How do they sleep at night?
The Virginian Pilot has led the charge against Governor Bob McDonnell, effectively accusing him of corruption, for accepting gifts and loans from a business owner Jonnie Williams. Many of the gifts went to Bob McDonnell’s family such as the one that helped pay for his daughter’s wedding.
Today I read an op-ed by Bob Rayner who writes for the Richmond Times Dispatch who informs me of things that virtually no one is aware of: the gifts that a previous Governor and current Senator Tim Kaine received while in the governor’s mansion.
It seems that, in 2005, Tim Kaine accepted the use of a wealthy donor’s Caribbean vacation home, a freebie valued at $18,000. The next year, as governor, Kaine reappointed the same donor to the Virginia Commission for Higher Education Board Appointments, which helps the governor vet candidates for much-sought-after slots on the boards that run Virginia’s state-supported colleges and universities.

=-=-=-=-=

=== YOUR ASSIGNMENT ===
In the text about gifts to Virginia governors, what value is given for the use of the donor's Caribbean vacation home that Tim Kaine accepted in 2005?

=-=-=-=-=

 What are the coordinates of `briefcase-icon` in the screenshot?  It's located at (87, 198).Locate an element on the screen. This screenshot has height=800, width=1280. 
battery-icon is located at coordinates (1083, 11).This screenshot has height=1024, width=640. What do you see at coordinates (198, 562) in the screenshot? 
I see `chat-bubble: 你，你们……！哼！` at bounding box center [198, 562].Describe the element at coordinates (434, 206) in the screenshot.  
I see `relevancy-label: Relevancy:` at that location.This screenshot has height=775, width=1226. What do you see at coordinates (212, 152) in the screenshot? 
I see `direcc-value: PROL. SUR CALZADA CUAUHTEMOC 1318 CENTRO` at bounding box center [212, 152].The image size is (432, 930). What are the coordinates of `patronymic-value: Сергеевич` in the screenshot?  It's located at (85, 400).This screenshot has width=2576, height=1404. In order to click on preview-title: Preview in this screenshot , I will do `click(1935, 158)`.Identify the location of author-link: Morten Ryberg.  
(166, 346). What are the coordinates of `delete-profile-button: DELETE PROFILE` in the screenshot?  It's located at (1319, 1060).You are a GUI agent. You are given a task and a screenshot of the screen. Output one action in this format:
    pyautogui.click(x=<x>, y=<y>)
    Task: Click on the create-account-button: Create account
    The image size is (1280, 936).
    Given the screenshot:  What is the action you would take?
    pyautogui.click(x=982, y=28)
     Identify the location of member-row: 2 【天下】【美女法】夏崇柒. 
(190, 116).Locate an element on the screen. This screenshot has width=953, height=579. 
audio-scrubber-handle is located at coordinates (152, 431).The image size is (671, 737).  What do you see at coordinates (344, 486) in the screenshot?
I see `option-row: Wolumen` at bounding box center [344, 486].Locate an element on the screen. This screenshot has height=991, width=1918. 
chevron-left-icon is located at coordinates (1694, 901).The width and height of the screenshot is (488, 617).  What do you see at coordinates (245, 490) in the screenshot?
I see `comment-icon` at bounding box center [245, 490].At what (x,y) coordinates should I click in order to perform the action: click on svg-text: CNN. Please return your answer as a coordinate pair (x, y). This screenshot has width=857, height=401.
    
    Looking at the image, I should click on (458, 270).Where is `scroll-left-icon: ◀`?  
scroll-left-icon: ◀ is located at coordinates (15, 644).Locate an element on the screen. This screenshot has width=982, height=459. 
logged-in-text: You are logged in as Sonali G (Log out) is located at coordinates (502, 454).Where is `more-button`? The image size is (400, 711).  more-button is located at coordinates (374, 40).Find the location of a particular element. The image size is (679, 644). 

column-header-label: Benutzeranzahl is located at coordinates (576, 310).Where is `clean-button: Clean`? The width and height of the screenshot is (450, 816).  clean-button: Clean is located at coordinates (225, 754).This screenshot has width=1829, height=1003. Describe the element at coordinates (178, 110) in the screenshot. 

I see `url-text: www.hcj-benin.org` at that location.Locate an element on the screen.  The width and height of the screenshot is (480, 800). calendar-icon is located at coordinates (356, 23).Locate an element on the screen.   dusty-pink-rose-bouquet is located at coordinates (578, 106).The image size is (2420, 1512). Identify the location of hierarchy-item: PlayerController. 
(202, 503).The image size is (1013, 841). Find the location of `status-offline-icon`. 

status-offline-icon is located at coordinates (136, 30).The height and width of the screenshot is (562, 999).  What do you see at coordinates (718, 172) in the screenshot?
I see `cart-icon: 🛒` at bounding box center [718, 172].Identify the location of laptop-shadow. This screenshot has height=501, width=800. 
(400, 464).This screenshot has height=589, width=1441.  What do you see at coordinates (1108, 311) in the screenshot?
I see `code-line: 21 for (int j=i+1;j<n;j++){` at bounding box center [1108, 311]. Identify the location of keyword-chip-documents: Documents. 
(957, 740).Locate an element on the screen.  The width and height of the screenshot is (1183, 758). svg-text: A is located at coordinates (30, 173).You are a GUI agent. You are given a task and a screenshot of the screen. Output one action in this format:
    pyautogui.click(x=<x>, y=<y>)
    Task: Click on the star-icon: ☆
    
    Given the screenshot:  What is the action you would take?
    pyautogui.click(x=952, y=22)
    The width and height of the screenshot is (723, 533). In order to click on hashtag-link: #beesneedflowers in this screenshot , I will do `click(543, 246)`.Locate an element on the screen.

=-=-=-=-=

=== SOLUTION FOR THIS TASK ===
$18,000